Liner Notes: The Marriage Between Music and Sports


It is past mid September already, and as summer washes into fall more and more each day, a lot of us are ending with the summertime fun and falling into the traditions of autumn. In America, there is one pastime that is as synonymous with fall as Christmas is to Winter—the good ol’ game of football. Now what does a radio station that features break out bands in New York City have anything to do with football? The answer is, “not much;” at least not on the surface anyhow.

BreakThru Radio does not even have a sports section, let alone any programming dedicated to sports news. This week’s edition of Liner Notes does not seek to give you a top ten list of 2010’s college football teams, debate the NFL’s upcoming games, or discuss who I think will win the World Series of Baseball. What I do intend to do is to make you think of the relationship between sports and music in a way that perhaps you haven’t before.

Arguably, sports and music account for one-half of the four institutions that most greatly effect and influence modern popular culture (fashion and technology being the other two). So what is the relationship between these two faculties? How does one play off the other? Are they interrelated, or are they two separate customs that have nothing to do with one another?

Sports, specifically college sports, have come to incorporate popular music into everything they do. Music is played by the bands at half time; during the warm-ups it is used to motivate the athletes; and sound clips from the day’s current top forty are inserted during breakage of play to keep the level of intensity and excitement high in the stands. Whether you are aware of it or not, music and sports are tightly braided pair.
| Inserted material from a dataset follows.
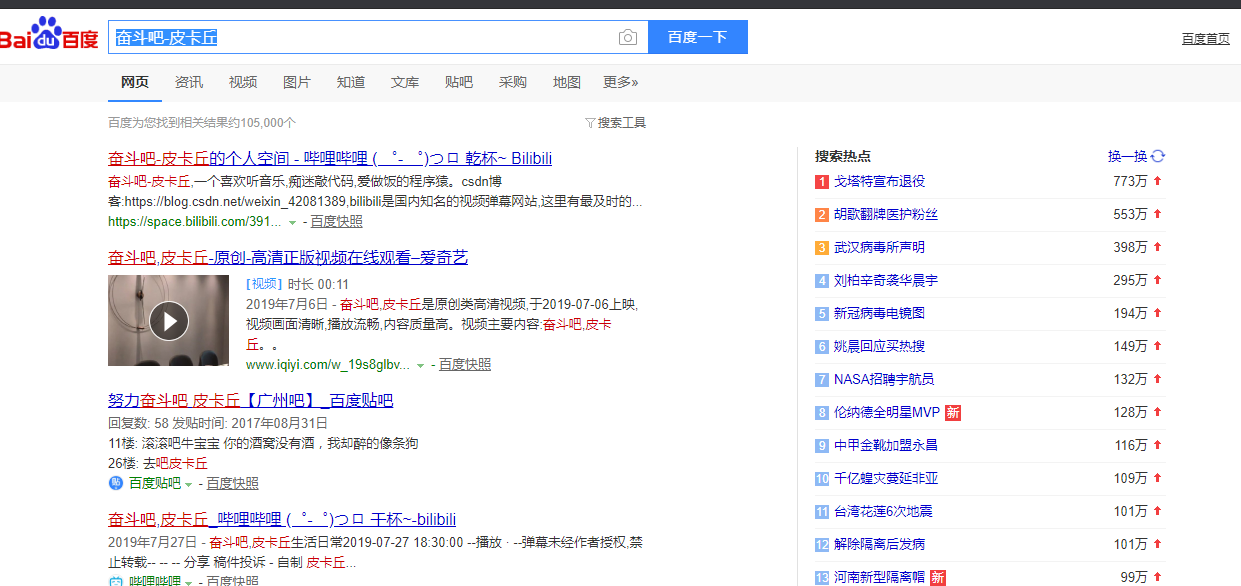Click the 新 badge next to 伦纳德全明星MVP
1241x586 pixels.
coord(951,412)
One of the leading academic experts on the matter is University of Toronto musicology professor Kenneth McLeod. Pointing out in many articles how “music and sports connect in a number of ways: aesthetics, marketing approaches, and performance strategies,” McLeod asserts that the relationship between sports and music is a way many societies “construct gender and racial identity.” The role of pop music in sports, and vice versa, subconsciously assists in the creation of masculine and feminine roles in our society as well as separate and tie racial identities. Hip-Hop—Basketball—Black; Country—Nascar—White; Cheerleading—Football—Feminine. These are all samples of what McLeod is referring to.

Let me give you another example. Think of a recent Nike or Gatorade advertisement you saw on T.V. Now ask yourself not only how these companies use music to sell their product, but also how the music chosen creates the image of a professional athlete. Popular music is a marketing tool that is wisely used to inspire its viewer. A viewer will watch the sixty-second spot and make a subconscious connection between the athlete/sport and the music being played. What emerges is a blending effect, or what McLeod refers to as “sport-rock crossover” (although I would argue the connection goes beyond the genre of rock and into the other genres as well). For those of you who work out, how many of you do it to music and why do you think that is? Is it because you aim to imitate the image of your favorite athlete you saw on the Gatorade commercial? Or is it because the Gatorade commercial inspired you to workout and you imagined your workout to be just like the one you saw in the commercial?

Moving beyond advertising, how many of you have ever been to a live sporting event? Was there a band? Did the fans involve themselves in chanting or singing hometown ra-ra songs? Did the MC of the game play popular tracks in between plays and periods? Perhaps more prominent in soccer than any other sporting culture is the existence of the fan-chant; the world recognized “Olé” perhaps being the strongest example. In a lot of college football games here in the U.S., marching bands have recently evolved to include a mix of traditional marching songs with modern day popular tracks. Just look at this video of the Delaware State University marching band doing a medley of “Sweet Dreams” by Beyoncé, “One” by Mary J. Blige, “Death of Autotune” by Jay-Z, and “Boom, Boom, Pow” by the Black Eyed Peas as a prime example.

The last thing I will say on the matter is about the relationship between music and racial identity. Because I was a football player in college, the locker room is a scene I know all too well: one stereo; sixty young men from all different walks of life who are all trying to get jacked up at the same time for the same event. When I was playing ball, it was a constant battle between my black teammates wanting to hear DMX’s “What’s My Name” and my white teammates wanting to hear “Break Stuff” by Limp Bizkit. Of course what happens over the course of a season as a team bonds with one another, is that both songs come to motivate both groups of players and a cultural or racial fusion occurs. Sports and music bring together black and white. A little cliché for today’s time, I know, but this phenomenon has been around since the fifties and sixties and has played a major role in the coming together of two groups of people (look at the film Remember the Titans as an example).

So if you are a big music fan, and care nothing for sports, that’s fine. But don’t think that the music you make, or the music you like, doesn’t have an effect on athletes and the culture in which you live. Sports culture is massive all around the world, and what becomes popular in music sometimes does so because of a giant push from sports. Even ultimate indie hipsters in their skinny jeans and horizontally striped French navy tank tops can’t bypass the relationship between the two. As strange as it may be, world’s apart in style, there is still a common denominator between the Dallas Maverick fan and the Arcade Fire Fan.